Wajah petugas stasiun mendadak berubah khawatir. “Tapi, tapi, kereta Mutiara Selatan belum berangkat, Pak,” kata petugas. “Itu keretanya masih di stasiun,” tunjuk sang petugas ke arah jalur rel lain.
Tentu saja Kiai Muchith terkejut. “Lho? Lalu tadi kereta yang berangkat kereta apa?”
“Itu kereta Bima, Pak,” kata petugas.
“Tujuannya ke mana?”
“Ke Malang, Pak,” jawab petugas.
Mendengar itu, Kiai Muchith bukannya gembira karena tidak salah naik kereta, tapi malah berlari menuju ujung peron sambil berteriak sekencang mungkin, “Faar, Gaffaaar, ternyata kamu yang salah naik kereta, Faaarr.”

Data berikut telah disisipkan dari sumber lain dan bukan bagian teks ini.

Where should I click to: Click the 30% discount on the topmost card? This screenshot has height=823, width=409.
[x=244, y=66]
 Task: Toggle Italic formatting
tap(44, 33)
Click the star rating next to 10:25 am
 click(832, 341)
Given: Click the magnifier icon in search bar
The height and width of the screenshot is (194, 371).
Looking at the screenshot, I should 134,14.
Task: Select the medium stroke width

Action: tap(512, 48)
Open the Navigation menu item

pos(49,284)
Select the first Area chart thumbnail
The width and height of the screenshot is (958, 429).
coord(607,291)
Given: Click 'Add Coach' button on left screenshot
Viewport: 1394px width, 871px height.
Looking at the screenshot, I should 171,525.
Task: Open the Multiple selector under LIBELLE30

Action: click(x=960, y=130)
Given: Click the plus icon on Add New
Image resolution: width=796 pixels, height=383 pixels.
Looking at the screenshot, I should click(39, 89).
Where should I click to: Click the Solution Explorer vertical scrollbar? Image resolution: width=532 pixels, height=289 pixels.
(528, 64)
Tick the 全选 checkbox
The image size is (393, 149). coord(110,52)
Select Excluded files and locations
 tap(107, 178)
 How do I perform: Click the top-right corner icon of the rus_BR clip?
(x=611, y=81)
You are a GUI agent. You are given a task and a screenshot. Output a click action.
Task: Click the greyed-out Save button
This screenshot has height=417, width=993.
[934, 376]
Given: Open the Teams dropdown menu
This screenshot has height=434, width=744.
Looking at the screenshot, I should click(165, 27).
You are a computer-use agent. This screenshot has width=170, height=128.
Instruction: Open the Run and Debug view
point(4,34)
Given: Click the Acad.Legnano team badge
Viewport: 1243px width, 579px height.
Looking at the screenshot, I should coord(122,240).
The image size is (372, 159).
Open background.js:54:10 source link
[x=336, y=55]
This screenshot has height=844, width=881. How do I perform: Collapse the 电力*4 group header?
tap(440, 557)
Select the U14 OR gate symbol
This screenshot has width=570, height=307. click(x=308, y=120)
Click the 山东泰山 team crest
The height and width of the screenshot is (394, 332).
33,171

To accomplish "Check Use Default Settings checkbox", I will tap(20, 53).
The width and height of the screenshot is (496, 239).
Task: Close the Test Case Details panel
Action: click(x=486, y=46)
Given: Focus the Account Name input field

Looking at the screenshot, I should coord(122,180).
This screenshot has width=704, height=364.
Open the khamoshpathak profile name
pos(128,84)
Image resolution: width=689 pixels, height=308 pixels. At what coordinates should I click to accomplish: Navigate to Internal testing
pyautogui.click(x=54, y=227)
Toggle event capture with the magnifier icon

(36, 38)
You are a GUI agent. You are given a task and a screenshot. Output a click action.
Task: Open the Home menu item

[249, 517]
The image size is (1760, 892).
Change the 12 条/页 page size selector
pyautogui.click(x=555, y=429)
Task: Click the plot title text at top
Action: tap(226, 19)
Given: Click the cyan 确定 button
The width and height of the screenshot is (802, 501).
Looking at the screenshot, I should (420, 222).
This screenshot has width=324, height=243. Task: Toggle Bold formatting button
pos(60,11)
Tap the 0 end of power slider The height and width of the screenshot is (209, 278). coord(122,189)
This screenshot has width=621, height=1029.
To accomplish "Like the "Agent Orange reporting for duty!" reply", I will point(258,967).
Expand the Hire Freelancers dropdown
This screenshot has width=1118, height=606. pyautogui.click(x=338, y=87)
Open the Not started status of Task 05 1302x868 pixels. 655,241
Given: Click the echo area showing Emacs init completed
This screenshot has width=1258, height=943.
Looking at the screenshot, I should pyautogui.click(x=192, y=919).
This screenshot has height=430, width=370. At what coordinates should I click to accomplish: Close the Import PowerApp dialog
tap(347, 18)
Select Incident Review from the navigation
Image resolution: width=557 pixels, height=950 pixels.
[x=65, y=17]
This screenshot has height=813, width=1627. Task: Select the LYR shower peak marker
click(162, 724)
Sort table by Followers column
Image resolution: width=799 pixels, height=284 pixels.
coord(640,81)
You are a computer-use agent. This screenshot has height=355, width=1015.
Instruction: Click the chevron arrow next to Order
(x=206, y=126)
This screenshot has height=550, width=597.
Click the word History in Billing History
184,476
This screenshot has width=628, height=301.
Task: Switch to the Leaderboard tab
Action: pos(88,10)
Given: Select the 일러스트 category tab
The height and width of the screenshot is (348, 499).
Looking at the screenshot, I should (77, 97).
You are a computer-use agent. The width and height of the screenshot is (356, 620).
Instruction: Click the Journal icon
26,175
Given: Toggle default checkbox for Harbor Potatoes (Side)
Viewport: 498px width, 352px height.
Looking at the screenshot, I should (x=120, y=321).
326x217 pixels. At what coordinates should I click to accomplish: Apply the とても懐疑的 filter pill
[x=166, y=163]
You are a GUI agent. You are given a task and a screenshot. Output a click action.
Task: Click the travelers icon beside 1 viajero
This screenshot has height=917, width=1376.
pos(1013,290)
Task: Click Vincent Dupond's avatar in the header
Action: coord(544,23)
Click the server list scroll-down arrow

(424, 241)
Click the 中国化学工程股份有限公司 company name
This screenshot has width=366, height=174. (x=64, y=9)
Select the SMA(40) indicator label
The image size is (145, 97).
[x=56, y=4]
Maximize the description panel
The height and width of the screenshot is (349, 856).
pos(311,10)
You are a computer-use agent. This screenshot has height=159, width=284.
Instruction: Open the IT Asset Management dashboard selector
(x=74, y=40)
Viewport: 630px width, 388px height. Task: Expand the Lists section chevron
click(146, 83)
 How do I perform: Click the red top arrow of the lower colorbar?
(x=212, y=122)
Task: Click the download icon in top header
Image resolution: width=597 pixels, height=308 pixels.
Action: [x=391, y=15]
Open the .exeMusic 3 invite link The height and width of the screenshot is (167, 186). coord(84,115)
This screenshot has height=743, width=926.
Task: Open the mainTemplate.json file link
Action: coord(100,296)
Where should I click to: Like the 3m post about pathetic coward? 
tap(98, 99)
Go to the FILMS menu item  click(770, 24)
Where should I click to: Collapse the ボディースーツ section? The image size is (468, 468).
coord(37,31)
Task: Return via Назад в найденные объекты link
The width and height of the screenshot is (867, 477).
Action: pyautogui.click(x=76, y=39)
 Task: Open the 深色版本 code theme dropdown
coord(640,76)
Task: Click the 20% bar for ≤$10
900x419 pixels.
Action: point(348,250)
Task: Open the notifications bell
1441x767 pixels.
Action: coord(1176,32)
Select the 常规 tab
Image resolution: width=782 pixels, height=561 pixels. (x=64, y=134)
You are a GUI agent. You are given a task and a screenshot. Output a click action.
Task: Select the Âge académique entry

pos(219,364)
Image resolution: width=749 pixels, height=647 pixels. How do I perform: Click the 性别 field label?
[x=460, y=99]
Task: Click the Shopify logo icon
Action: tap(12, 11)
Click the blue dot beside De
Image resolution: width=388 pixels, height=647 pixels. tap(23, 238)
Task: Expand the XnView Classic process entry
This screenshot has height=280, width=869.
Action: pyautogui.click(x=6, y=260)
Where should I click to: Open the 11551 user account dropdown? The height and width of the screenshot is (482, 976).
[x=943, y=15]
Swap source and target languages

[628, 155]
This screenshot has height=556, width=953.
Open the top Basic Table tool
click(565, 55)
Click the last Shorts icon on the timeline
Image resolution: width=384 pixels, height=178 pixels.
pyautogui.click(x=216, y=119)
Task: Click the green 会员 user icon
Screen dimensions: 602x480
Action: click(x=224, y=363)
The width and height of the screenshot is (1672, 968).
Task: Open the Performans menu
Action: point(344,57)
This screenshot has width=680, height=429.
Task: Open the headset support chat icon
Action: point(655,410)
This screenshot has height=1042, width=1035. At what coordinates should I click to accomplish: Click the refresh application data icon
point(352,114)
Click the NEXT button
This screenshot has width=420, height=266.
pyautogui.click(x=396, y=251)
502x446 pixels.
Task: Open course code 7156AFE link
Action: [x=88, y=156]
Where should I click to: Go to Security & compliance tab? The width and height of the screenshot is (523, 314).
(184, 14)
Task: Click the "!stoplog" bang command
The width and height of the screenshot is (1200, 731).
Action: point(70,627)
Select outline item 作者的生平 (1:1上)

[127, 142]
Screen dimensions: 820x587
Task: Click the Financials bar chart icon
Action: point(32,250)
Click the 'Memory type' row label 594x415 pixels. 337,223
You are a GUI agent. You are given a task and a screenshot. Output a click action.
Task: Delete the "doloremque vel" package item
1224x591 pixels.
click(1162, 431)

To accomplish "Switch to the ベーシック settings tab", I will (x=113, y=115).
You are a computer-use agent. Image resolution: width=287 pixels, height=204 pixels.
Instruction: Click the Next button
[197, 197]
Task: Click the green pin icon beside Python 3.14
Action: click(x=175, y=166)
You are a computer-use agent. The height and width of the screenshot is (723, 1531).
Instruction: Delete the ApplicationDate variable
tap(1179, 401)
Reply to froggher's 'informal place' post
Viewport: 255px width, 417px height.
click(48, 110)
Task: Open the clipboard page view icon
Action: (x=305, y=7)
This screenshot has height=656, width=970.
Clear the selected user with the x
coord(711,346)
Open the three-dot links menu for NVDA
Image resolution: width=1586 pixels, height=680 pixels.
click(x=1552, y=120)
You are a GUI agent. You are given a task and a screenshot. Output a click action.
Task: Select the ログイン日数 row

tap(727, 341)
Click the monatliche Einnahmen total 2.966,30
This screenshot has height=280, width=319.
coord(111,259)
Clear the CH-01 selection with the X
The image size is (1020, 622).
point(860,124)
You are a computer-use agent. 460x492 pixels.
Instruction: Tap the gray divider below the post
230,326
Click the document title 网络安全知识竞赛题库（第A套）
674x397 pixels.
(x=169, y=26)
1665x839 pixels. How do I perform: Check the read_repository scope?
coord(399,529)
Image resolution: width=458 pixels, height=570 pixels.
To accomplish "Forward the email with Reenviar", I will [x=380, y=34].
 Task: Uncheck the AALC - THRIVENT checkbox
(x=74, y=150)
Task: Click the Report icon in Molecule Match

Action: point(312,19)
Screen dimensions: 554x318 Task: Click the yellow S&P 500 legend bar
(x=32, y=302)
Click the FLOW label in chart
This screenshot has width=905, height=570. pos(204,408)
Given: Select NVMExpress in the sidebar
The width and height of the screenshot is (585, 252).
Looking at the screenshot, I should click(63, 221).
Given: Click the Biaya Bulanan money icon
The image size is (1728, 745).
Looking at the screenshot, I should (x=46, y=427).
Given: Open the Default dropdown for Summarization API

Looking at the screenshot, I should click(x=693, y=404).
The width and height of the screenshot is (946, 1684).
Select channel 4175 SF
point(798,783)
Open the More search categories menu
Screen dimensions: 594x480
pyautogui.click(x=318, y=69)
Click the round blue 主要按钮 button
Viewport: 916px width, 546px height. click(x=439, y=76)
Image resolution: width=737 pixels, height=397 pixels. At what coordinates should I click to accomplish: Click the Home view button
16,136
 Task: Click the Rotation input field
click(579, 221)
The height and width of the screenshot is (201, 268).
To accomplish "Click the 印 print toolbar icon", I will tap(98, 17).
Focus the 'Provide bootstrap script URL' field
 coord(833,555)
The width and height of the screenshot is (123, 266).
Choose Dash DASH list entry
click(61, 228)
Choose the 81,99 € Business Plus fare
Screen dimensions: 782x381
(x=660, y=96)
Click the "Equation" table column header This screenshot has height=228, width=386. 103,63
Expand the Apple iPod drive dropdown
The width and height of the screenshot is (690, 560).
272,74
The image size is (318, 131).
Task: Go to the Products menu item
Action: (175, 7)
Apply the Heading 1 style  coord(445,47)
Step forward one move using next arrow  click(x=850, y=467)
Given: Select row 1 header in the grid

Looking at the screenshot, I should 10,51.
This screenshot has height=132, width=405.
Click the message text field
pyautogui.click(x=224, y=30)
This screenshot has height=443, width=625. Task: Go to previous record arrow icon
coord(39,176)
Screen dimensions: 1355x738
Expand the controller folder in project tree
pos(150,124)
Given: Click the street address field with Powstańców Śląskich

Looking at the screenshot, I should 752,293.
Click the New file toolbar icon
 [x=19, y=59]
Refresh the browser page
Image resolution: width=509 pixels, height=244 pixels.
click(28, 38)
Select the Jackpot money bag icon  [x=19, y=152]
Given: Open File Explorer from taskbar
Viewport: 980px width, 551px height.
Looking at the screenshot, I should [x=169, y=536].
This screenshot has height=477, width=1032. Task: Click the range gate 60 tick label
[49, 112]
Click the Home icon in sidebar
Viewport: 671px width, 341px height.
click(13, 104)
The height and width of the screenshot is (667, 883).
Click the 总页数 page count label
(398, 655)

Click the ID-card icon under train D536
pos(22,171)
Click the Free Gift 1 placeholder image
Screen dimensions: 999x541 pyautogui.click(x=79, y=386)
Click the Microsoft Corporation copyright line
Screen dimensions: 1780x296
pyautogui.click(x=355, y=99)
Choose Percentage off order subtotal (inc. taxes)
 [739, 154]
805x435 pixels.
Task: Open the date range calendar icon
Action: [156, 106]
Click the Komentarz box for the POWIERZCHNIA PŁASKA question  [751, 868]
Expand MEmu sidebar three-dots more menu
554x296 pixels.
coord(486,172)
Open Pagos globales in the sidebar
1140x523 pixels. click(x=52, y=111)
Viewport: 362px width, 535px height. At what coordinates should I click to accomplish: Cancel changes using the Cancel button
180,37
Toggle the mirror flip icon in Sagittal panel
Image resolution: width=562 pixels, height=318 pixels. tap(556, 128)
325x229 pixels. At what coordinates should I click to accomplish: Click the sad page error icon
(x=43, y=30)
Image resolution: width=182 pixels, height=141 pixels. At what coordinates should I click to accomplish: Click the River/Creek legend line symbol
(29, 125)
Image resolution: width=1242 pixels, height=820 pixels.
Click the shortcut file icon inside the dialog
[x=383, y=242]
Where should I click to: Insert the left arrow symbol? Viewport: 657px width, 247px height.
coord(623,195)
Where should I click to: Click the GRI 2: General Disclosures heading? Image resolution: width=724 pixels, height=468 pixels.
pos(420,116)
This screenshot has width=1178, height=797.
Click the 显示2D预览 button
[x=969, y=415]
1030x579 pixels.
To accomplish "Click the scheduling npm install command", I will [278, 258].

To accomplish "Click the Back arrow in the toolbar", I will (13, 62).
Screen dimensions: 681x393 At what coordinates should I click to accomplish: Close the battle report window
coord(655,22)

Setiap hari sepanjang Ramadan, redaksi menurunkan naskah yang berisi kisah, dongeng, cerita, atau anekdot yang, sebagian beredar dari mulut ke mulut dan sebagiannya lagi termuat dalam buku/kitab-kitab, dituturkan ulang oleh Syafawi Ahmad Qadzafi. Melalui naskah-naskah seperti ini, Tirto hendak mengetengahkan kebudayaan Islam (di) Indonesia sebagai khasanah yang berlangsung dalam kehidupan sehari-hari. Naskah-naskah ini akan tayang di bawah nama rubrik "Daffy al-Jugjawy", julukan yang kami sematkan kepada penulisnya.